Selon nos informations, les enquêteurs ont découvert que Yassin Qadi avait transféré des sommes importantes au profit de l'un des fondateurs historiques d'Al-Qaida, Wail Julaidan, et que l'une des sociétés du cheikh saoudien, Maram, avait employé un autre cadre de l'organisation terroriste, Mahmoud Mamdouh Salim.
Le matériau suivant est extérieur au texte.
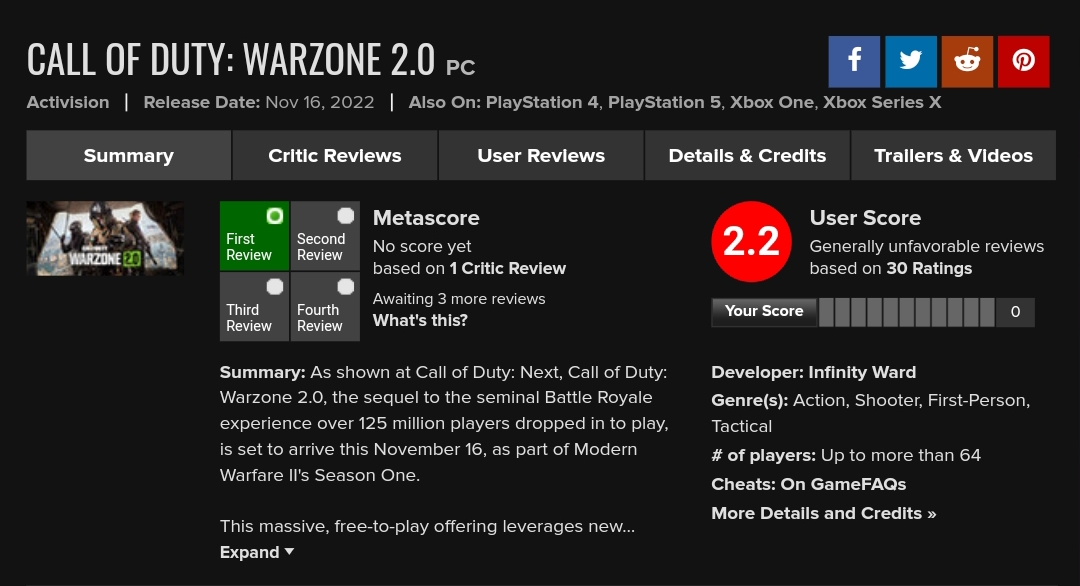Open the Activision publisher link
Viewport: 1080px width, 586px height.
pyautogui.click(x=68, y=102)
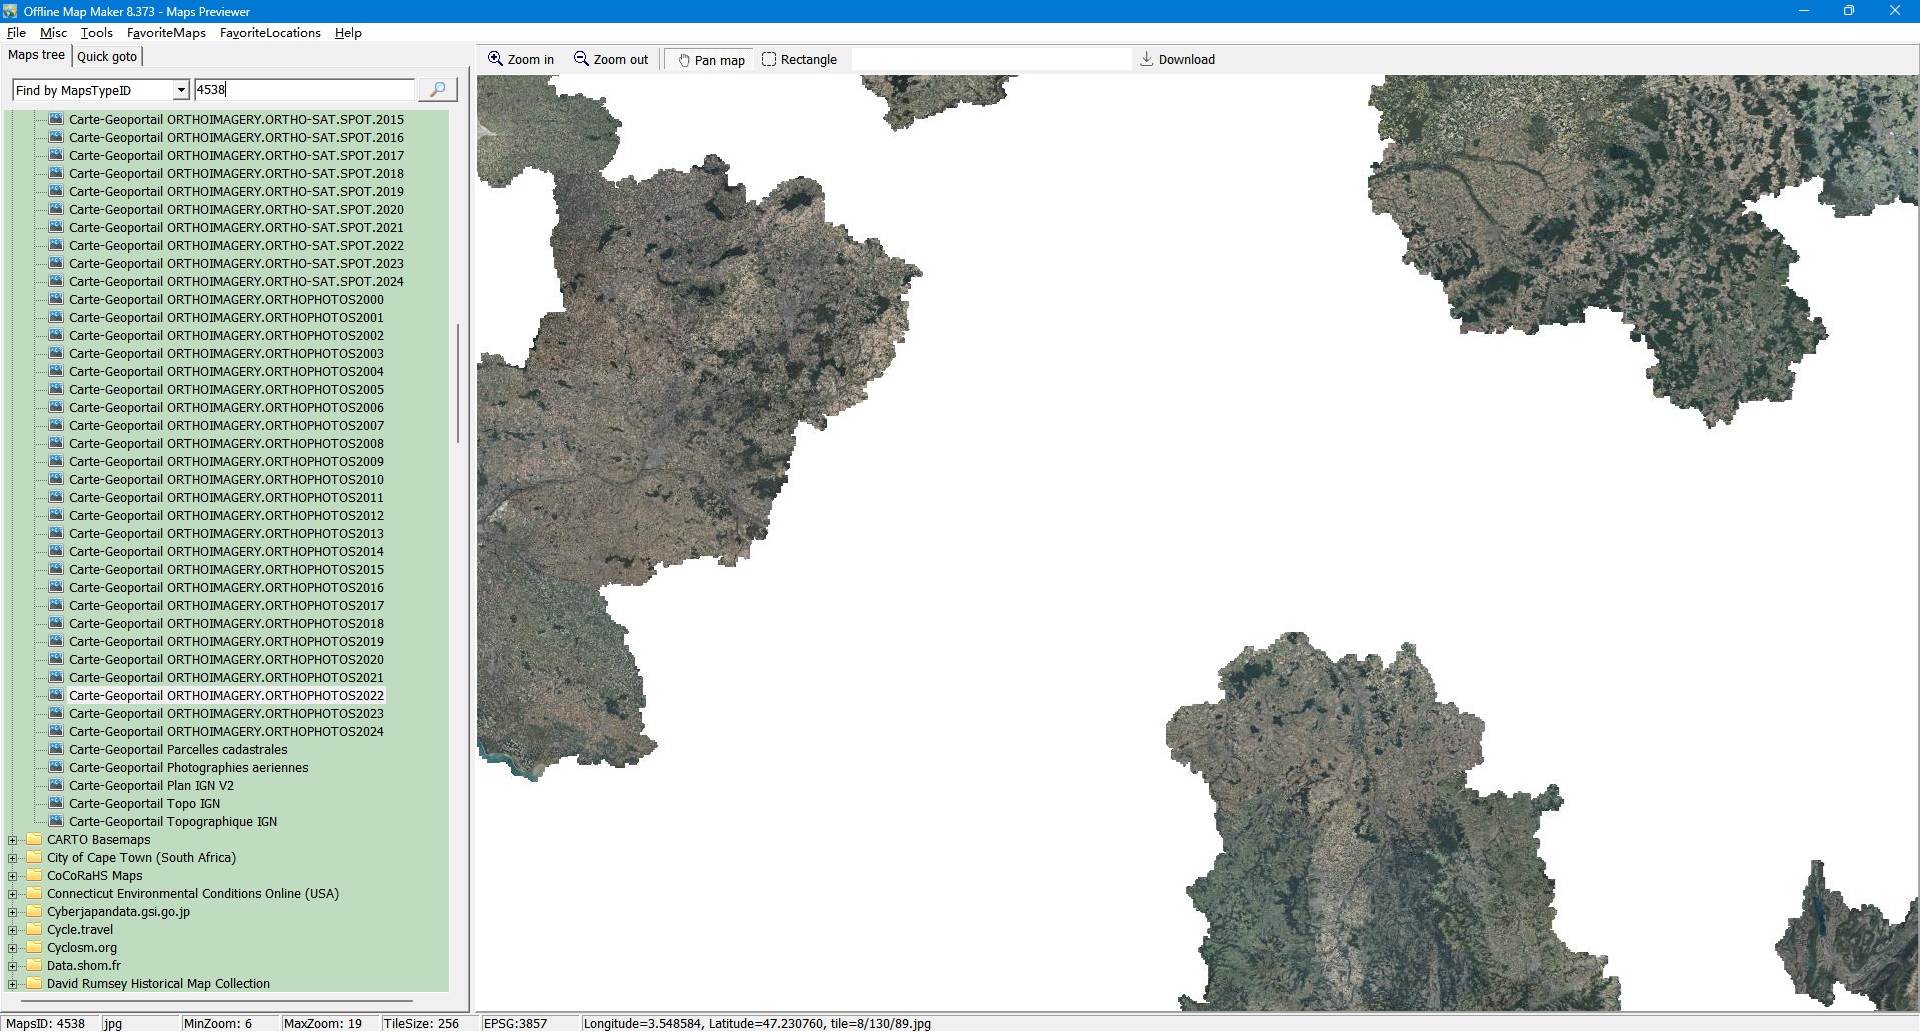Screen dimensions: 1920x1032
Task: Expand City of Cape Town node
Action: [13, 858]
L'une des transactions financées par des fonds placés Genève a servi à construire des logements pour étudiants au Yémen, un projet auquel les deux cadres présumés d'Al-Qaida participaient. Les avocats de Yassin Qadi affirment que leur client est «entièrement innocent» et que son projet au Yémen a été officiellement approuvé par les autorités de ce pays. Mais le procureur Claude Nicati voit les choses autrement: «Ce ressortissant saoudien, a-t-il dit sans nommer explicitement Yassin Qadi, a transféré des sommes d'argent importantes à des personnes dont il ne pouvait pas ignorer qu'elles étaient liées à Al-Qaida. [Il] a sciemment transféré des fonds à Al-Qaida.» Quant à la banque Faisal Finances, elle affirme avoir parfaitement respecté ses devoirs de diligence dans ses rapports avec Yassin Qadi.
Le Ministère public fédéral a aussi conclu ses investigations sur un groupe de dix hommes qui aurait fourni de faux papiers et organisé les déplacements clandestins de réfugiés arabes et de personnes «qui pourraient avoir entretenu des contacts étroits avec Al-Qaida». Six personnes sont toujours en détention préventive: l'une d'elles, accusée de fabrication de faux documents, a été arrêtée en secret le mois dernier. Selon Claude Nicati, ce groupe «a introduit en Suisse des personnes proches de la mouvance terroriste» afin de leur procurer une «nouvelle virginité» – sous forme de fausses identités – pour leur permettre de rester en Suisse ou de se rendre dans d'autres pays d'Europe.